INCUBATOR—Big Biotech Incubator Project Gets the Nod in Pasadena

0

Pasadena’s aspiration to become a biotech hub just got a little closer to reality, with a $125 million biotech incubator/office project being approved for a site next to a future Blue Line station on the city’s east side.

The Los Angeles to Pasadena Metro Blue Line Construction Authority Board has selected the partnership of SMV Technology Partners and Kearny Real Estate Co. to purchase and develop a site near what will be the eastern terminus of the light-rail line. The partners still need entitlements from the city.

The project, to be called the Pasadena Science and Technology Campus, could encompass as much as 500,000 square feet, including an existing historical laboratory-office building.

SMV includes developers Jeffrey B. Allen, David Worrell and Stuart Farber. Kearny is affiliated with the real estate investment funds managed by Morgan Stanley Dean Witter. The SMV-Kearny partnership went head to head with Lowe Enterprises, which had proposed a traditional office development.

“Pasadena’s been trying to nurture the biotech industry,” said City Councilman Paul Little, a member of the Blue Line board. “In our long-term economic development picture, SMV’s complex with technology and biotech is compatible with what the city’s been trying to do.”

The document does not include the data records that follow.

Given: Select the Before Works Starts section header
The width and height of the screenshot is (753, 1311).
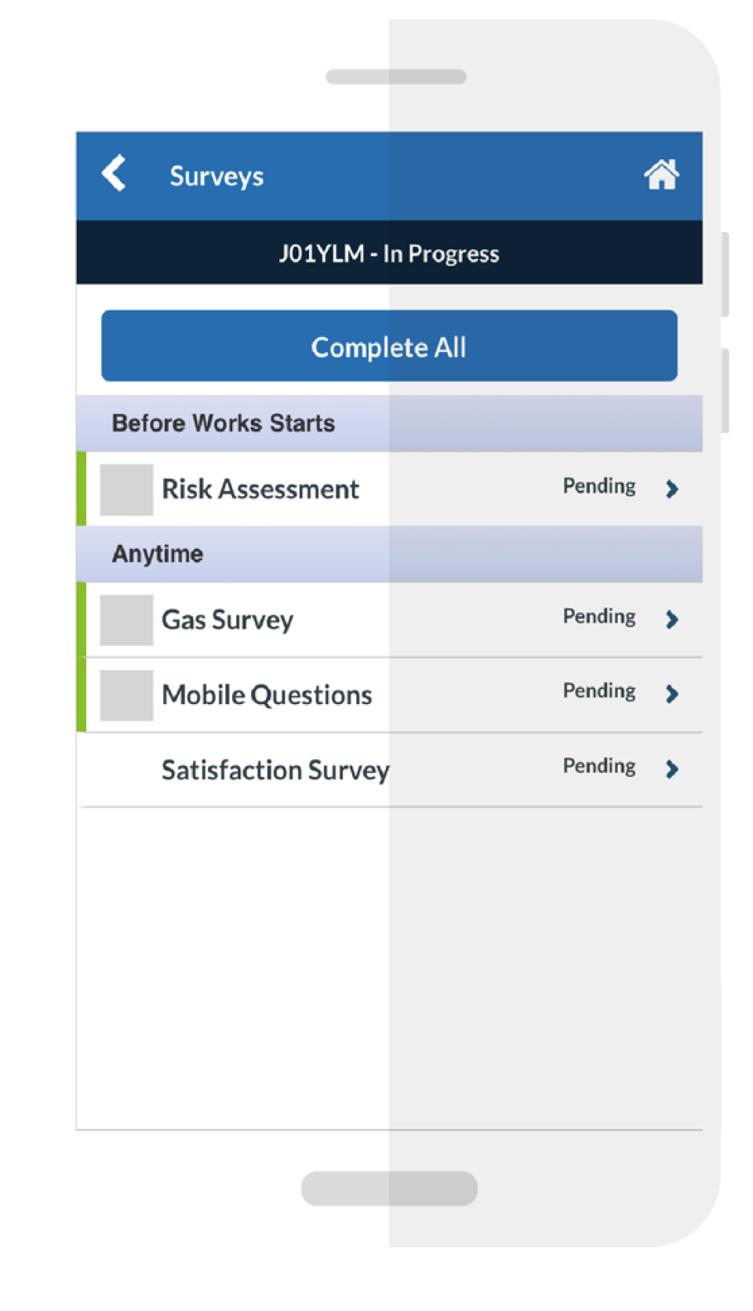Looking at the screenshot, I should click(224, 423).
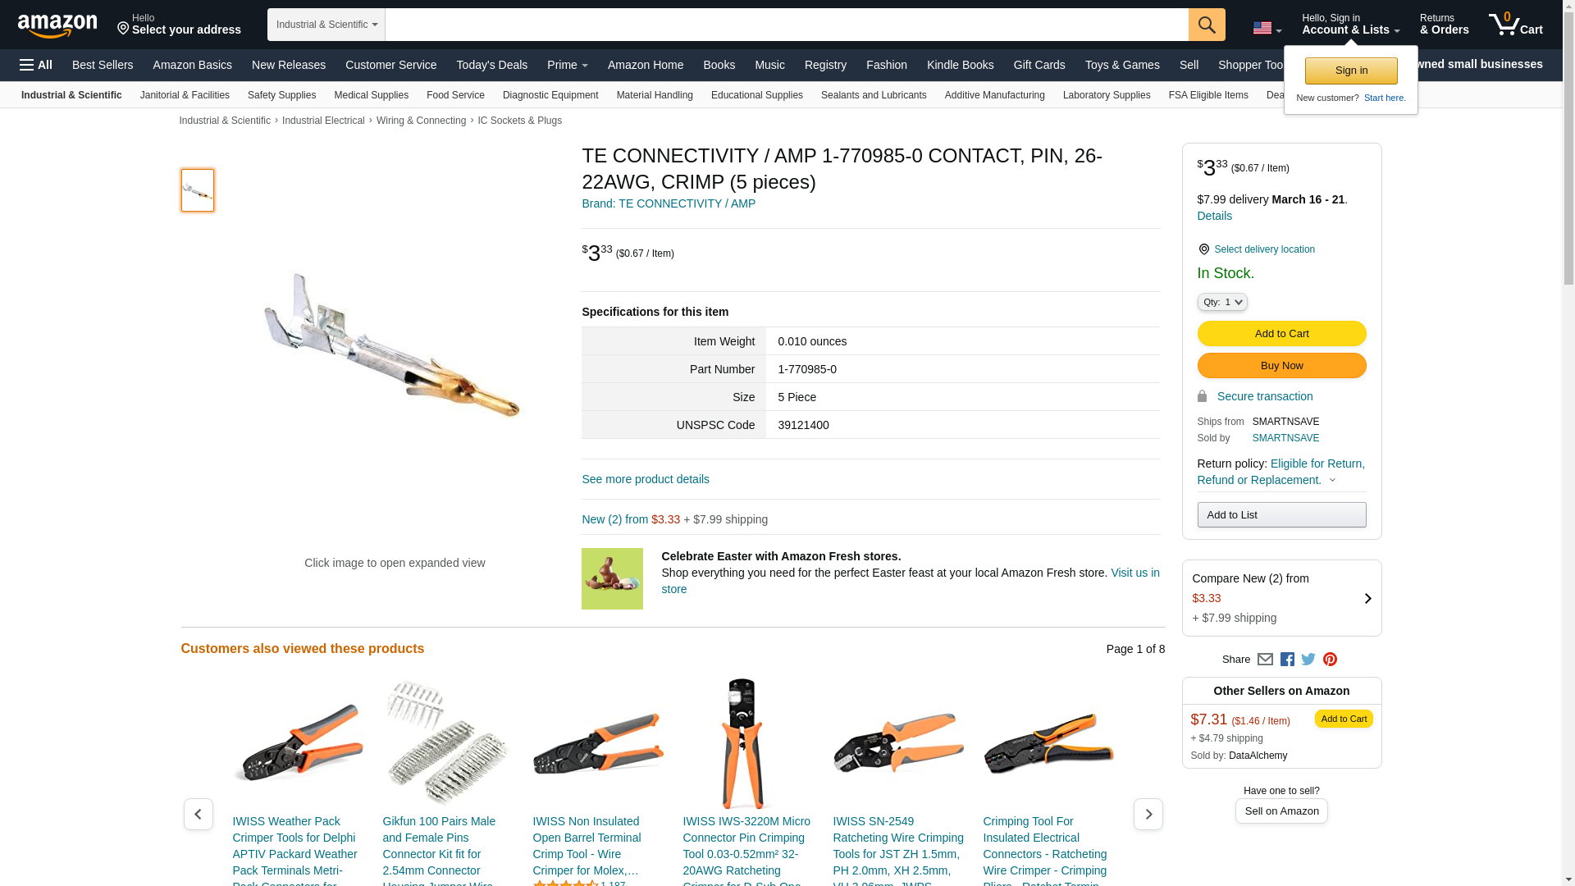Share via email envelope icon
The height and width of the screenshot is (886, 1575).
1265,660
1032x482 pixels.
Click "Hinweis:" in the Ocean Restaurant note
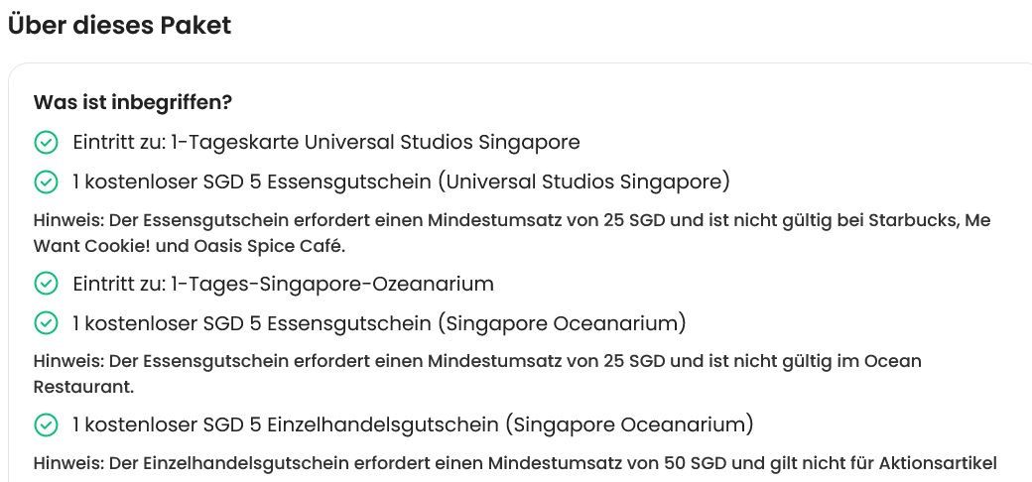[x=67, y=361]
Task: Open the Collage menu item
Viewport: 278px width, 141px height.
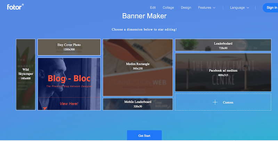Action: pyautogui.click(x=168, y=8)
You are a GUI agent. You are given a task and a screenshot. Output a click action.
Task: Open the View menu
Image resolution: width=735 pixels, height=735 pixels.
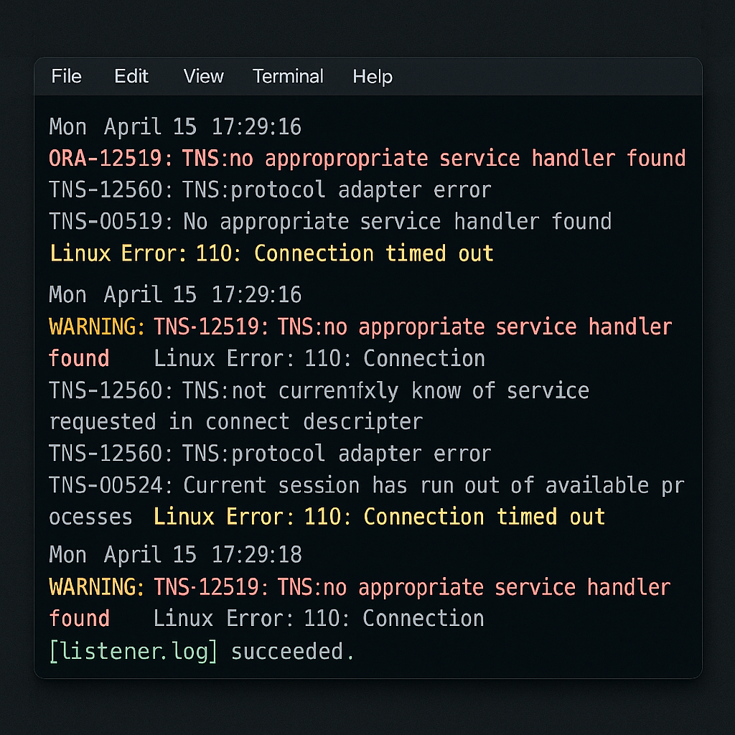coord(203,77)
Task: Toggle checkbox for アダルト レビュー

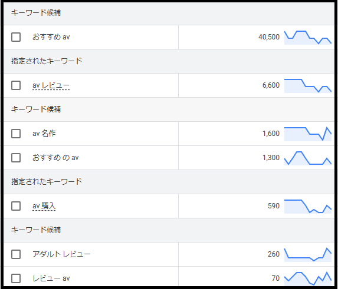Action: click(x=16, y=254)
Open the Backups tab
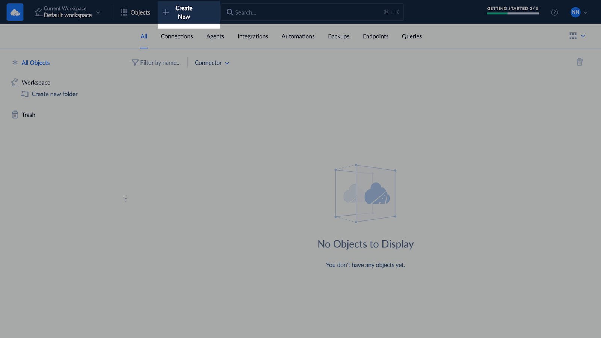This screenshot has height=338, width=601. point(338,36)
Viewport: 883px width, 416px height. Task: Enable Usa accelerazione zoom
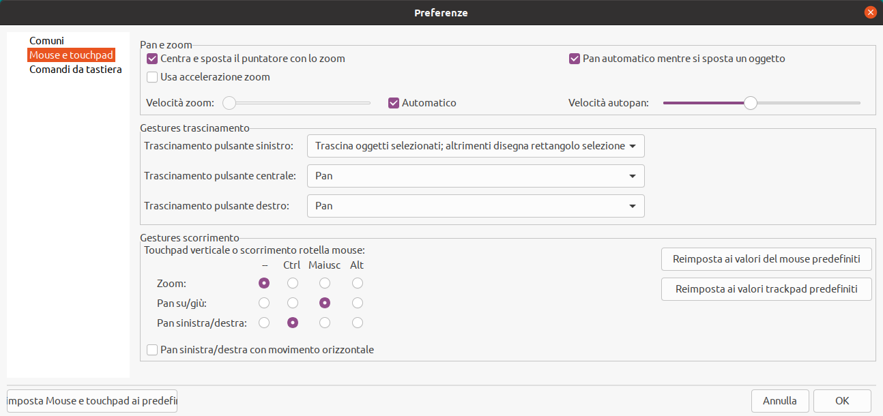pos(151,77)
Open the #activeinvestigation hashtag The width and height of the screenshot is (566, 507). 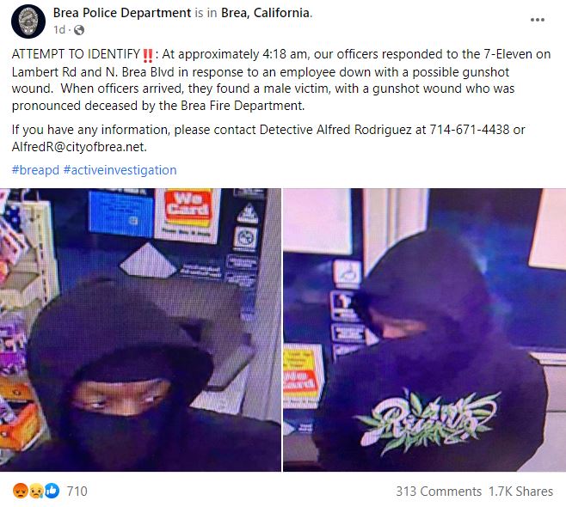(120, 170)
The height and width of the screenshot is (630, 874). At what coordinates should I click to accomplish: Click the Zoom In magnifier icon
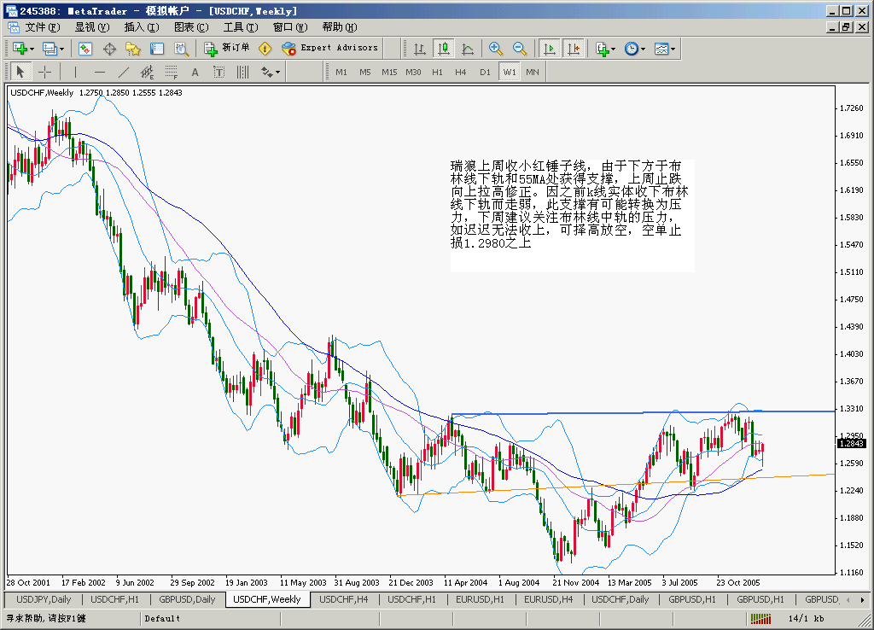496,49
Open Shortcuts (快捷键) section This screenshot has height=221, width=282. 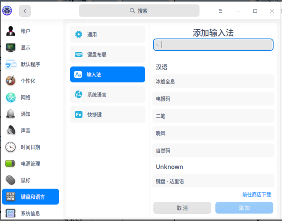[x=107, y=115]
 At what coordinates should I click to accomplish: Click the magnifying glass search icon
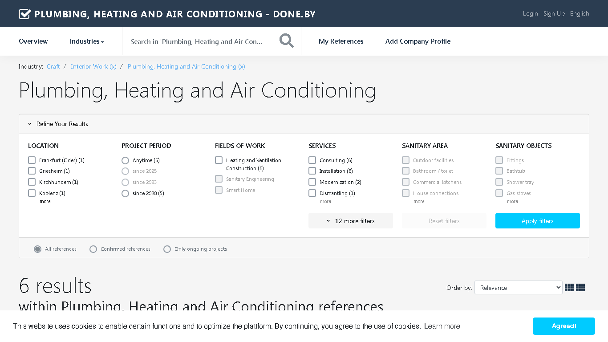287,41
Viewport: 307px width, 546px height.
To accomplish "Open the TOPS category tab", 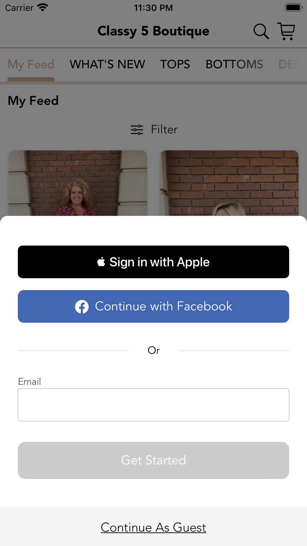I will coord(175,64).
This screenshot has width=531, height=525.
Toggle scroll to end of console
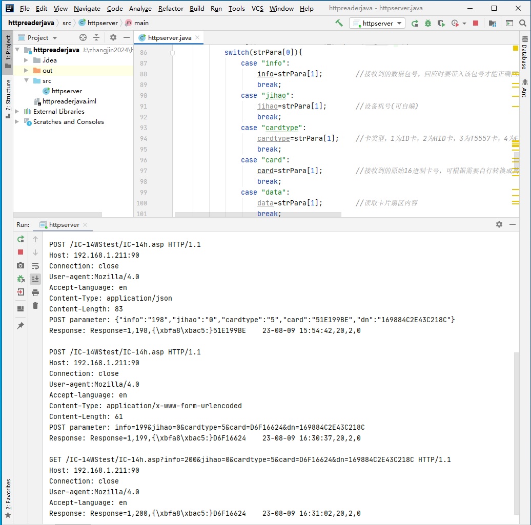[x=35, y=279]
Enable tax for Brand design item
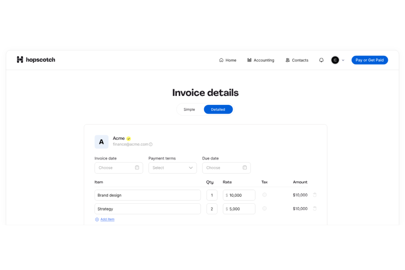This screenshot has width=405, height=270. pos(264,195)
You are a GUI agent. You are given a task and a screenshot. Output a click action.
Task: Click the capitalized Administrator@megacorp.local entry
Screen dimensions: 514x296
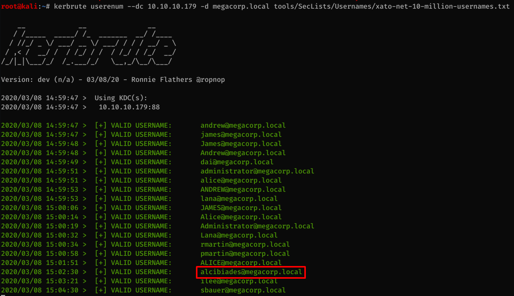[x=257, y=226]
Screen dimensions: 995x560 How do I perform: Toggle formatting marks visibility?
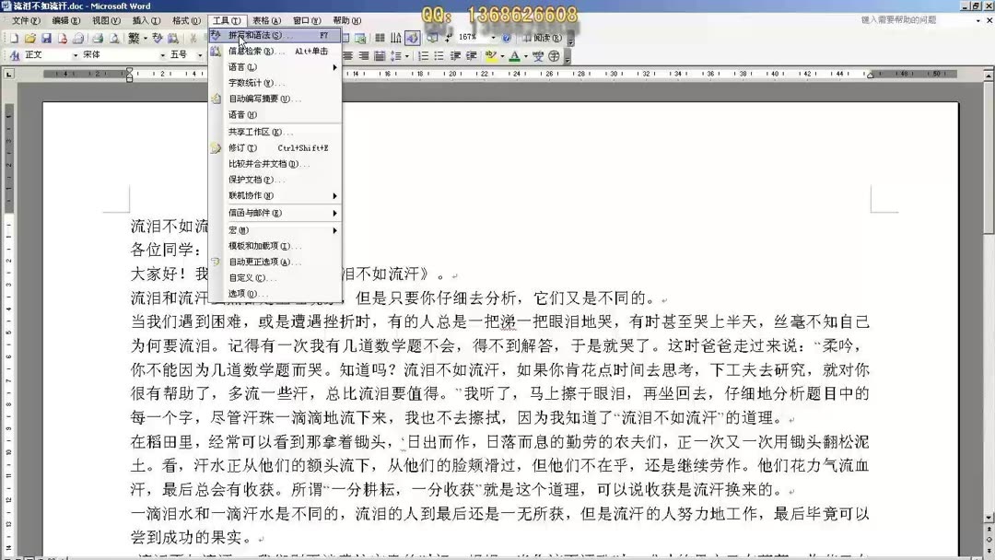click(x=448, y=40)
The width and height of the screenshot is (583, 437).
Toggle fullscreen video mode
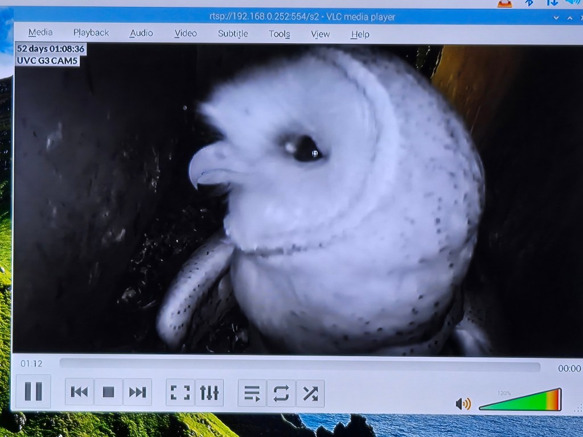[x=180, y=393]
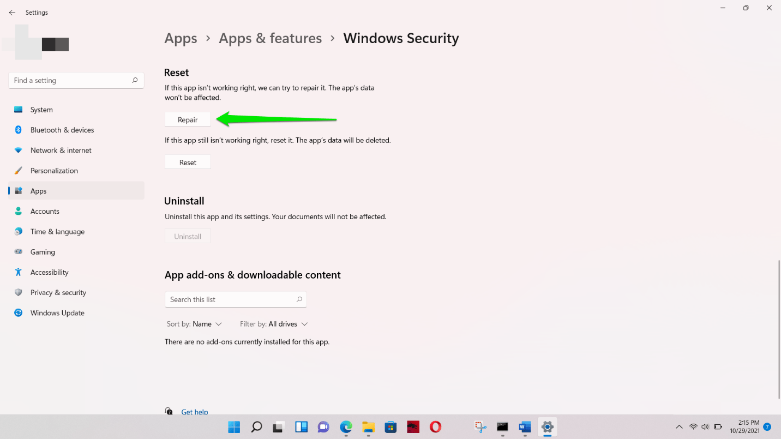
Task: Click the Find a setting search box
Action: [76, 80]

Little said there’s already a “healthy group of tech companies in east Pasadena,” including EarthLink Network Inc., as well as smaller firms and the famed California Institute of Technology. “There’s a huge demand, especially for lab space,” he said.

O’Malley Miller, an attorney at Munger, Tolles & Olson LLP, who represented the developers, said: “It gives an opportunity for professors to have incubator space for biotech startups not far from campus.”

The site sits at the southeast corner of Sierra Madre Villa (from which SMV derived its name) and Foothill Boulevard, right next to the Foothill (210) Freeway. It’s on the other side of town from the Raymond Avenue corridor, where the city and Huntington Medical Research Institutes have been trying to foster a biotech corridor.

SMV-Kearny plans to restore the Stewart Pharmaceuticals building on the site, built in 1951 and listed on the National Register of Historic Places, as well as the landscaping. Some old warehouses on the property will come down.

The partnership has also agreed to build a 2,500-space parking structure as a public-private project, with 1,000 spaces reserved for Blue Line riders and the rest reserved for tenants of the SMV-Kearny project.

Kearny is no stranger to the neighborhood. Directly across the street from its biotech hub site, Kearny is developing the eight-acre Pasadena Corporate Park. That $30 million project involves the renovation of two pre-existing buildings, one of which was recently leased by IndyMac Bancorp Inc., and construction of a new 100,000-square-foot building.

David Simon, a senior vice president at Kearny, said he had to turn away some tech users from Pasadena Corporate Park because of the huge IndyMac lease.

The SMV-Kearny project, which is being designed by Perkins & Will, should be able to capture some of that demand.

“There are a lot of Jet Propulsion Lab-related uses software, engineering, computers, biotech users and Idealab kind of guys prevalent in the market. We’ve seen a lot migrating our way,” Simon said.